WebId is fundamentally different. It arises from the decentralized
architecture of the web, where nobody cares that you're a dog or how the
digital identity relates to a physical person. The web offers social spaces
that can be detached from the social networks in the physical world, but
even in such detached networks trust and reputation is being built. That's
why we need WebId, the WebId is the DNA of your virtual personae which may
or may not be related to who you really are. With the web becoming more and
more an interactive place the traditional asymmetry between the
authenticated site and the unauthenticated user is no longer practicable.
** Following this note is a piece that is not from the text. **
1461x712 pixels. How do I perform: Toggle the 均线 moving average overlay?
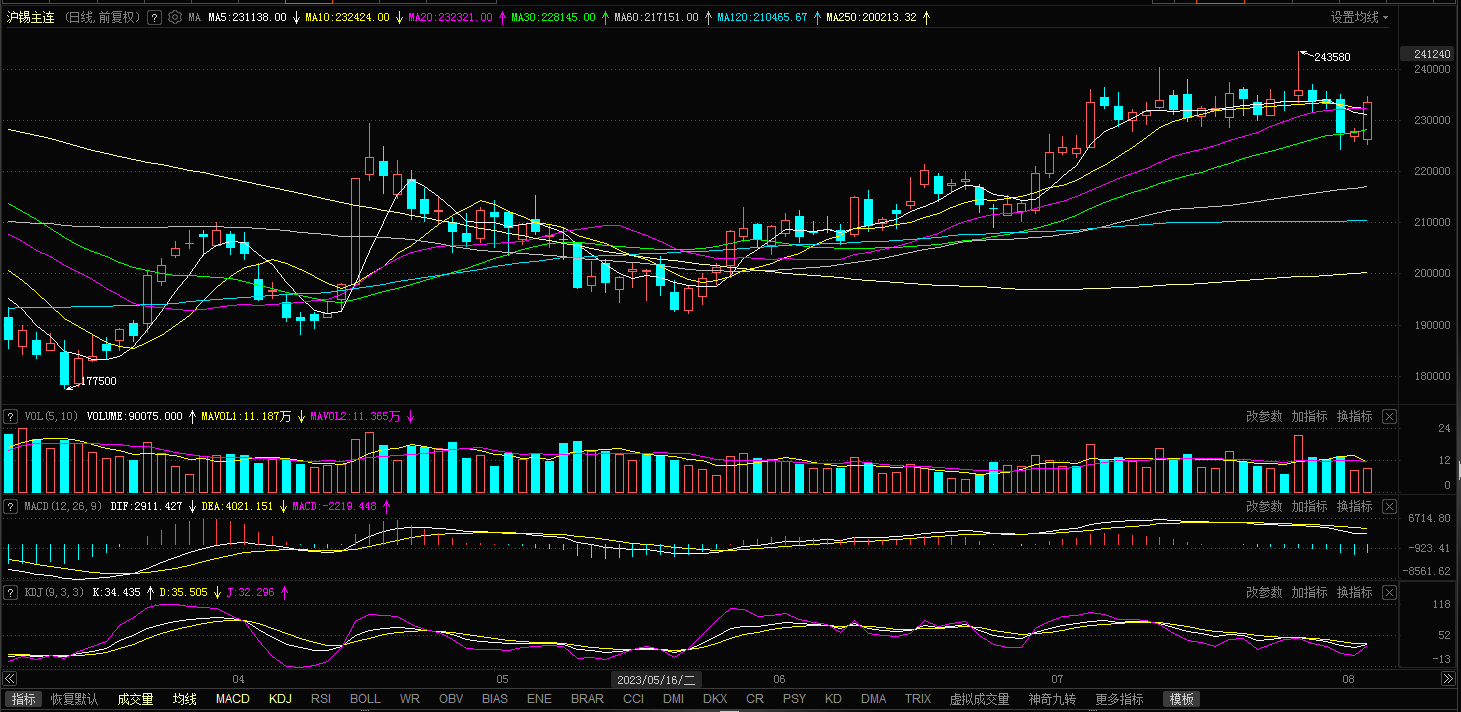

With the online information sphere becoming the most important space for
social change linking the identities to legal entities can be more a risk
than a security feature.

Don't scare people away from security, its good to have 12 years of training
with 100+ topics however also that 1/2 day GnuPG training of your local
anarchists might cause an increase in the costs you cause to the secret
services (if they think you're interesting enough :) ). WebID is easier than
PGP and it integrates easily into the browser this is what will hopefully
make more people using it.

For the Web and the Internet to reach their full potential we need
end-to-end security with users capable of controlling they cryptographic
secrecy and identity they use, this decision cannot be delegated and are
highly context and application dependent. For this we do not need to invent
new technologies, its just about making existing decentralized security
concepts more web-friendly and thus more attractive.